*** Source data ***
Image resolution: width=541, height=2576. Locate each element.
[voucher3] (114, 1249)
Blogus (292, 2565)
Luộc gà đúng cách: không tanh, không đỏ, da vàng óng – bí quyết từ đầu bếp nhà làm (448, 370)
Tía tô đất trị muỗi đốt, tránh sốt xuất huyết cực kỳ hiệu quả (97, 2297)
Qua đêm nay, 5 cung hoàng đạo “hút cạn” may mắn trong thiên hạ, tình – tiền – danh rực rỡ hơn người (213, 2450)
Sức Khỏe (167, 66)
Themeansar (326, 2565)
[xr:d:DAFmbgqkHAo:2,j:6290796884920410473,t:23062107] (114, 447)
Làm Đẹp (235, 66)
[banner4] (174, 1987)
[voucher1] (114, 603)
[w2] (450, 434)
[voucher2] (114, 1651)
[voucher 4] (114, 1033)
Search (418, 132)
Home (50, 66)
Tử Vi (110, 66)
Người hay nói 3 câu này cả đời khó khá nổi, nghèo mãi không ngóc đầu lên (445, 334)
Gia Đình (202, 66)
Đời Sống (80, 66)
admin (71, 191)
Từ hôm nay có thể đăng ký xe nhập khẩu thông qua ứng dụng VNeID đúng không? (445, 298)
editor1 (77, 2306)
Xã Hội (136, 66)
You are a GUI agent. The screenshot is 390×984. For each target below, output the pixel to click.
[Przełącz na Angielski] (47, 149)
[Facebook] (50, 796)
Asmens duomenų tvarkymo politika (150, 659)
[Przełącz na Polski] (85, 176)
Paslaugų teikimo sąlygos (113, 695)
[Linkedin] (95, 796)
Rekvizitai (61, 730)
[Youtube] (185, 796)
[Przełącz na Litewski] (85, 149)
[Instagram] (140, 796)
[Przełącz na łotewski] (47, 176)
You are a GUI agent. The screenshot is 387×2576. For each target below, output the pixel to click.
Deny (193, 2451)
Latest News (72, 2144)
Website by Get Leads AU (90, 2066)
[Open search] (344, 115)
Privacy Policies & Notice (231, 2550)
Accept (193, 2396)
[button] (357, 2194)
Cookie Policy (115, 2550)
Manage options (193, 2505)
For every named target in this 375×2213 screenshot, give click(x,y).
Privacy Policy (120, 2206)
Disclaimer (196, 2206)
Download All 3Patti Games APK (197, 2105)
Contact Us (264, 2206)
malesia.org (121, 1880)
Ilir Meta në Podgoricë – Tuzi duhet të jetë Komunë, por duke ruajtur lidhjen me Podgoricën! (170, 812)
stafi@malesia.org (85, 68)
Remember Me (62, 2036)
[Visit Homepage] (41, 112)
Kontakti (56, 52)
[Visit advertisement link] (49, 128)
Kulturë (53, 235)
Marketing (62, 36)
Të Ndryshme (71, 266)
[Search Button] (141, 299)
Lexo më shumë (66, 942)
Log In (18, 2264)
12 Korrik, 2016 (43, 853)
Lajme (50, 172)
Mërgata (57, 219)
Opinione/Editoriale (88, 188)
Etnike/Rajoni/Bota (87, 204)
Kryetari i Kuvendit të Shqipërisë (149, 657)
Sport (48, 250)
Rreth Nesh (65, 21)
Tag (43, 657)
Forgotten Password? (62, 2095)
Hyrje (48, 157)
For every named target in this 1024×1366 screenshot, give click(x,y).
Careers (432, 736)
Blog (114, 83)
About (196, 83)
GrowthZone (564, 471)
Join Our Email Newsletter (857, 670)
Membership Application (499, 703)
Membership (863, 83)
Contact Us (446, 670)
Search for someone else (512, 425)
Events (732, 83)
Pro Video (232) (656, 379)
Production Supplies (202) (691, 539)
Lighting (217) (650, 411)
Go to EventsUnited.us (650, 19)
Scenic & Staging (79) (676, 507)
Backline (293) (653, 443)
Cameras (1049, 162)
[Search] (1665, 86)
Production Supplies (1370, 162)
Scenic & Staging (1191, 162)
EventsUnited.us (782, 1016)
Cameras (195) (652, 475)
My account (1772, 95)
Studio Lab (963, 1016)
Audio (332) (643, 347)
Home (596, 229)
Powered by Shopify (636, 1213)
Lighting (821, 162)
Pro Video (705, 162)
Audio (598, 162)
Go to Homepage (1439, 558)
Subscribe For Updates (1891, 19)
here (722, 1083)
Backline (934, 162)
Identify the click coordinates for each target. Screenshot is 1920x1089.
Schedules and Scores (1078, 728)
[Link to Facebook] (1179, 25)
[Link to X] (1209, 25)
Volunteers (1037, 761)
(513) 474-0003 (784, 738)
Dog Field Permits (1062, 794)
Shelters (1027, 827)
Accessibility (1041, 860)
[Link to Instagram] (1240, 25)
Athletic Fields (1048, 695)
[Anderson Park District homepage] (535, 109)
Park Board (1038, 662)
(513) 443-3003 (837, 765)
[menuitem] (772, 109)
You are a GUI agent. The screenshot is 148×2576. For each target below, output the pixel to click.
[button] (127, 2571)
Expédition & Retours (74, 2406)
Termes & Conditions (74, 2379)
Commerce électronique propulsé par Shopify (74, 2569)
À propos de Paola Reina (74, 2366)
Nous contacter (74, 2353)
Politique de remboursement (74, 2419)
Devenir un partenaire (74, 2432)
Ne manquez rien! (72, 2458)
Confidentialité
*** End of Source data ***
[To do]: Apply a filter for "Przełącz" to the entries and show each line that passes.

[Output of the exercise]:
[Przełącz na Angielski] (47, 149)
[Przełącz na Polski] (85, 176)
[Przełącz na Litewski] (85, 149)
[Przełącz na łotewski] (47, 176)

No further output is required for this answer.